# YOUR GOAL:
Repeat every line from the line containing "Go to Главная breadcrumb link" to the end of the data, exactly. Leave the pictures out.

++++++++++++++++++++

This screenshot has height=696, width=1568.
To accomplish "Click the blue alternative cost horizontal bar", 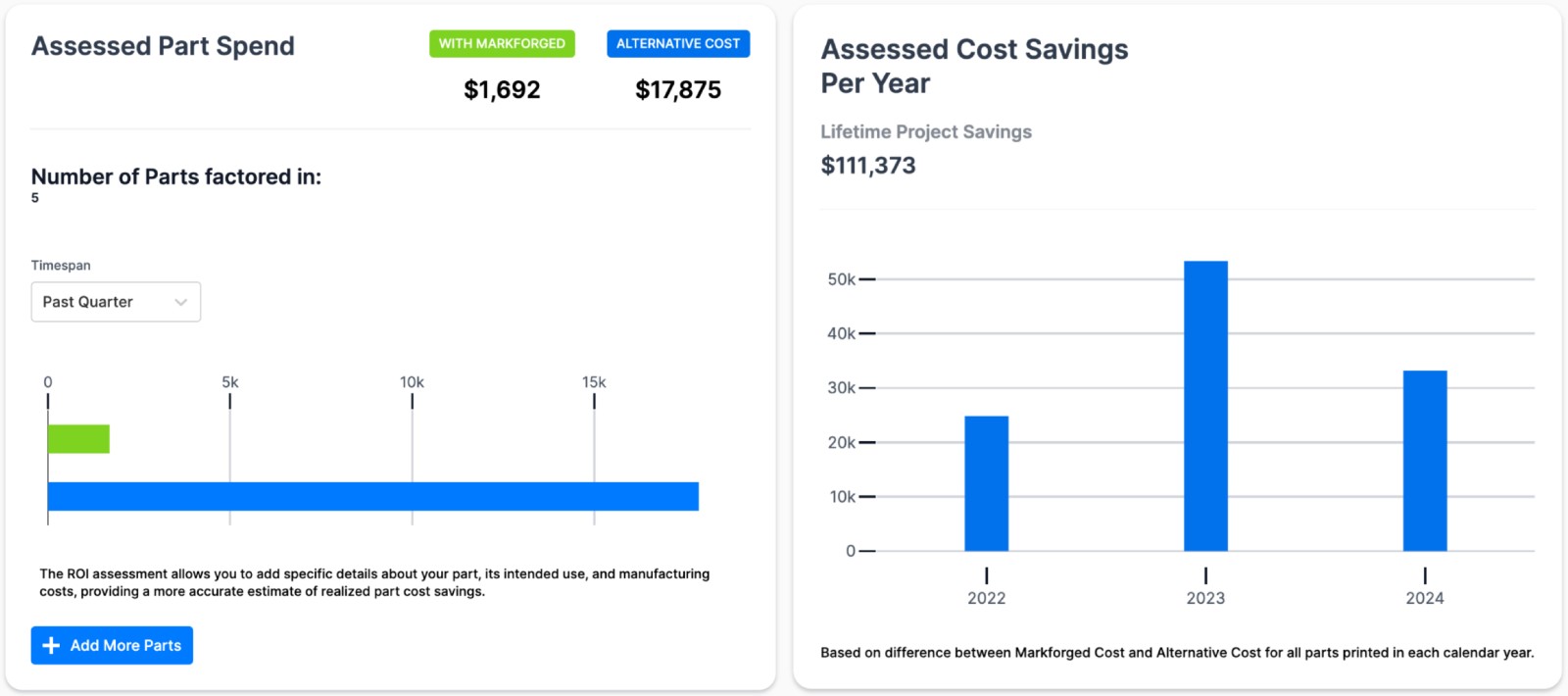I will coord(372,497).
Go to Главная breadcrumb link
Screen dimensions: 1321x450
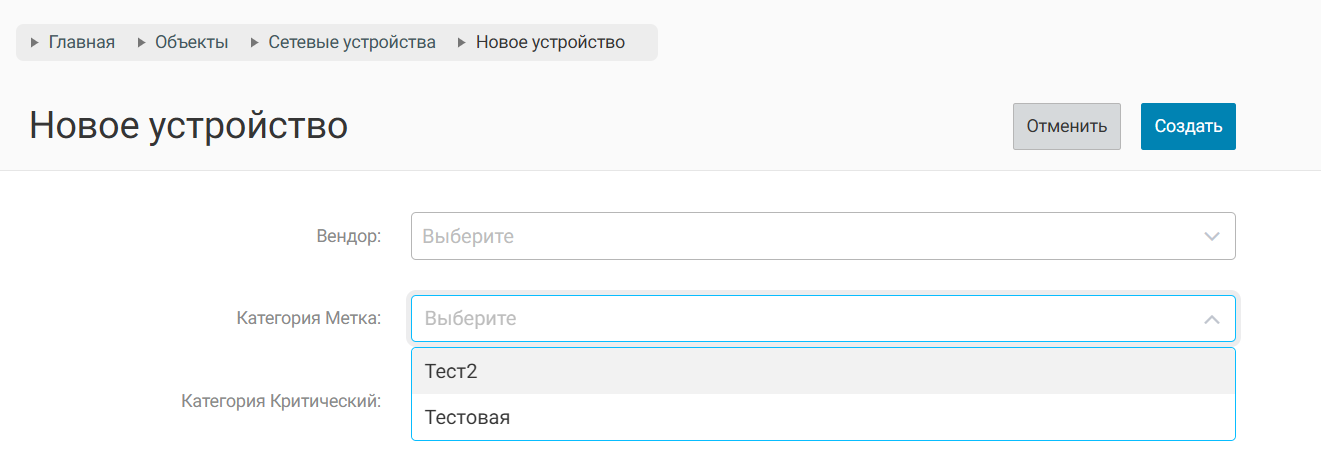(82, 43)
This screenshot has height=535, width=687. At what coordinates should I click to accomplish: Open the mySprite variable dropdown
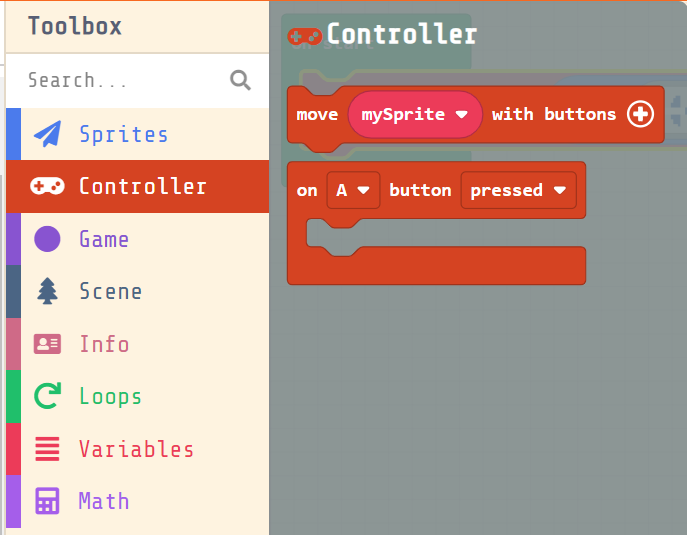pyautogui.click(x=415, y=114)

++++++++++++++++++++

# EXERCISE ANSWER:
Go to Главная breadcrumb link
Screen dimensions: 1321x450
(82, 43)
This screenshot has height=535, width=687. At what coordinates should I click to accomplish: Open the mySprite variable dropdown
pyautogui.click(x=415, y=114)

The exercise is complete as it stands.